HUKUM EDIT FOTO
HUKUM
SYARA MEMOTRET DAN EDIT FOTO
Memotret
Berkaitan
dengan hukum memotret (mengambil foto dengan kamera). Para ulama kontemporer
berbeda pendapat dalam masalah ini. Sebagian ulama mengharamkannya, karena
dianggap sama dengan aktivitas mengambar dengan tangan, kecuali untuk foto yang
sangat diperlukan (dharurah), seperti foto untuk identitas diri (KTP/paspor),
untuk keperluan pendidikan, untuk mengungkap kejahatan, dan semisalnya. Yang
berpendapat semacam ini misalnya Syaikh Muhammad bin Ibrahim Aal Syaikh, Syaikh
Abdul Aziz bin Baz, Syaikh Muqbil bin Hadi Al-Wadi’i, Syaikh M. Ali
Ash-Shabuni, dan Syaikh Nashiruddin Al-Albani. (M. bin Ahmad bin Ali Washil,
Ahkam At-Tashwir fi Al-Fiqh Al-Islami, hal. 232; Muqbil bin Hadi Al-Wadi’i,
Hukm Tashwir Dzawat Al-Arwah, hal. 70; Ali Ahmad Abdul ‘Aal Thahthawi, Hukm
At-Tashwir min Manzhur Islami, hal. 108-109).
Namun
sebagian ulama lain membolehkannya, dengan alasan hadits yang mengharamkan
menggambar tak dapat diterapkan pada aktivitas memotret. Mereka ini misalnya
Rasyid Ridha, Syaikh Ahmad Al-Khathib, Syaikh Muhammad bin Shalih Al-Utsaimin,
Syaikh Najib Al-Muthi’i, Syaikh Mutawalli Sya’rawi, Syaikh Sayyid Sabiq, Syaikh
Yusuf Al-Qaradhawi, dan Syaikh Taqiyuddin Nabhani. (M. bin Ahmad bin Ali
Washil, ibid., hal. 241; Taqiyuddin Nabhani, Asy-Syakhshiyah Al-Islamiyah,
2/354).
Pendapat
yang rajih menurut kami adalah yang membolehkan, sebab pendapat ini lebih
cermat memahami fakta yang menjadi objek hukum (manath). Menurut Taqiyuddin
Nabhani, hadits yang melarang menggambar makhluk bernyawa tak dapat diterapkan
untuk fakta memotret. Sebab orang yang memotret hanya sekedar memindahkan
citra/bayangan dari fakta yang sudah ada ke dalam film melalui kamera, bukan
menggambar suatu bentuk makhluk bernyawa dari ketiadaan. (Taqiyuddin Nabhani,
ibid., 2/357)
Mengedit
Foto
Adapun
mengedit foto suatu objek yang bernyawa, misalnya mengedit foto wajah manusia
dengan mengubah warna kulit, menghilangkan kerutan wajah, mengubah warna bola
mata, dan semisalnya, hukumnya haram. Sebab hadits-hadits yang mengharamkan
menggambar makhluk bernyawa dapat diberlakukan pada aktivitas mengedit foto.

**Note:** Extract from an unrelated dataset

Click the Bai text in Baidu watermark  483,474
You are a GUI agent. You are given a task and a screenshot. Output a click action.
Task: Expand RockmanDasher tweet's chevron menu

(‘Atha` bin Khalil, Jawab Su`al, 21/09/2010).
Hadits-hadits
tersebut antara lain sabda Nabi SAW, (HR Bukhari no 5963, dari Ibnu Abbas RA).
Dalam hadits lain Nabi SAW bersabda,Sesungguhnya orang-orang yang membuat
gambar/patung (makhluk bernyawa) akan disiksa pada Hari Kiamat, dikatakan
kepada mereka,’Hidupkanlah apa yang telah kamu ciptakan.’ (HR Bukhari no 5951,
dari Ibnu ‘Umar RA,).
Hadits-hadits
ini menunjukkan haramnya membuat gambar atau patung makhluk bernyawa, sebab di
dalamnya terdapat kecaman yang keras dari Allah SWT dalam bentuk perintah untuk
meniupkan nyawa pada objek yang telah dibuat manusia. (Walid bin Rasyid
As-Sa’idani, Hukm Tashwir al-Futughirafi, hal.5)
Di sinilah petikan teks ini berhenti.